Strengthening the H-1B Nonimmigrant Visa is resurfaced again in a different color as it was stuck down in Court in December 2020. Trump signed the final rule prior to leaving office.

U.S. Department of Homeland Security (DHS) attempted to rush through a regulation that would have required both H1B employers and end-clients to submit H1B petitions for workers placed at client sites. Although Trump signed the final rule prior to leaving office, his administration failed to have it printed in the Federal Register.


Here are the details about the final rule rushed by Trump Administration:

DHS is finalizing the change to the regulatory definition of “employer-employee relationship”, and the portion of the definition of “United States employer”.

DHS will not finalize the changes to any other provisions implemented by the interim final rule (IFR), as DHS plans to pursue future rule making for those provisions.  They do not currently have legal effect given that the IFR was vacated by the U.S. District Court for the Northern District of California on December 1, 2020.

DHS released the final rule that will change the definition of “employer” in the H1B context on Jan 15th, 2021.

What this means? Any Consultants/Contractors/non FTEs  H1B worker employed at a client location, the end client also becomes the employer of the H1B worker as per the common-law test. Based on this interpretation, DHS says that both the primary employer and the end client are required to file two separate H1B petitions.

This is in addition to the first H1B petition filed by the H1B workers’ primary sponsor, who actually runs employee payroll.

At the same time, DOL also published a bulletin clarifying the new rule. The Office of Foreign Labor Certification (OFLC) is revising its interpretation of its regulations concerning which employers must file a Labor Condition Application (LCA). OFLC now interprets the regulations to require secondary common-law employers of H-1B workers to file an LCA.


The final rule will go into effect in 60 days from the date of publication in the federal register.
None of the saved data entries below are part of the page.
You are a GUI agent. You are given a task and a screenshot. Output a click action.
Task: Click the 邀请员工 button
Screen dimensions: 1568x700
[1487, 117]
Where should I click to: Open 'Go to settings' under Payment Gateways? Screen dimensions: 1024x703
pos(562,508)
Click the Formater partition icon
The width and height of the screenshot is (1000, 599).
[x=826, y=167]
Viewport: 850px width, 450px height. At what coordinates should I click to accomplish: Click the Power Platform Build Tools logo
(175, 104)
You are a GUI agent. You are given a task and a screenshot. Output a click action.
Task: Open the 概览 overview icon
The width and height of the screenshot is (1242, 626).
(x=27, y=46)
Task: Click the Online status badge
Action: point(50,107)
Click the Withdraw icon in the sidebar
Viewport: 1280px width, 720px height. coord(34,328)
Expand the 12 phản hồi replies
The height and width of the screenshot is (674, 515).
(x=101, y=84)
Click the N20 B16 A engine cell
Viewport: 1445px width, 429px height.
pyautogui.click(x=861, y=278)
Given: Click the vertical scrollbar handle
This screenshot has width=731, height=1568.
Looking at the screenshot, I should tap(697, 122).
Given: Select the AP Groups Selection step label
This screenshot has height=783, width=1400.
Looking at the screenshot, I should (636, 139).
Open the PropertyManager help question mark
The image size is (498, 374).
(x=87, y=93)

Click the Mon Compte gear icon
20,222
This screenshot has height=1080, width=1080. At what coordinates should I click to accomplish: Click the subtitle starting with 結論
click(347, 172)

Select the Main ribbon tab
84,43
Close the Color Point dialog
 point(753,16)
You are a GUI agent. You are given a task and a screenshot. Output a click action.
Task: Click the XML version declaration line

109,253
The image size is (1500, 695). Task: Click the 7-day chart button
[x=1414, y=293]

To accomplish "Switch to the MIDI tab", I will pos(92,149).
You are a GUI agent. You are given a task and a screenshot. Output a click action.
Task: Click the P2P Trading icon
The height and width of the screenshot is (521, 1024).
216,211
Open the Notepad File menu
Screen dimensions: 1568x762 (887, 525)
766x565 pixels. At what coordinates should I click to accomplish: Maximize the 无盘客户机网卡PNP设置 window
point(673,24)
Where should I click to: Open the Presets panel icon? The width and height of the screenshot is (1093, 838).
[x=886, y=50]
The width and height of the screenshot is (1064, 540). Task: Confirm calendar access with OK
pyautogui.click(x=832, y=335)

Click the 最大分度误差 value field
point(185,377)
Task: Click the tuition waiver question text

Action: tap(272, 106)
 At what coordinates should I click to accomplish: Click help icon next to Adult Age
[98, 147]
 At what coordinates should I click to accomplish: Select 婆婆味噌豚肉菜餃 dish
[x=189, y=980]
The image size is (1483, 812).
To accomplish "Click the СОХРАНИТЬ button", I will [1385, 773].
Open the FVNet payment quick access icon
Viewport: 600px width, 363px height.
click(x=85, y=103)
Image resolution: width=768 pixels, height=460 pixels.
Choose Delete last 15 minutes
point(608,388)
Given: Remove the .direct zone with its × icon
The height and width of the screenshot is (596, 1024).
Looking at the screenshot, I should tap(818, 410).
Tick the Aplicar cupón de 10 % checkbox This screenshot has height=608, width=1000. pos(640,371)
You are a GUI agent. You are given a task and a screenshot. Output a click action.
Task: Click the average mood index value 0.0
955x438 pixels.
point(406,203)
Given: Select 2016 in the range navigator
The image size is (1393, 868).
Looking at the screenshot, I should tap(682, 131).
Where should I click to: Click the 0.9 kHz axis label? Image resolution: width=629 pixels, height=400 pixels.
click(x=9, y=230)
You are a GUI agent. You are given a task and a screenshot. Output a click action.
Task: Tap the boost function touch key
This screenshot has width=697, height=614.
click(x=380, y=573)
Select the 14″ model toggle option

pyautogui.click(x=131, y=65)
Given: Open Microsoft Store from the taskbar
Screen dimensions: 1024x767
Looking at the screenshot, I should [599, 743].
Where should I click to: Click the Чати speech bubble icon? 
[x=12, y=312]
The actual implementation date is 180 days from the date of publication. If the rule is published in March, 2021, it would be actually effective from July, 2021. The final rule has not been published yet.

This rule will impact IT service and consulting firms largely that hires H-1B workers by forcing their clients to also file H-1Bs as secondary employers.

The Biden Administration could block the new rule along with other regulations finalized during the last days of the Trump Administration. Litigation is also anticipated after it takes effect, however there may be some impact during the course, till it is defeated in court.

DHS will not apply the new regulation to any pending petitions nor to previously approved petitions, either through reopening or through a notice of intent to revoke.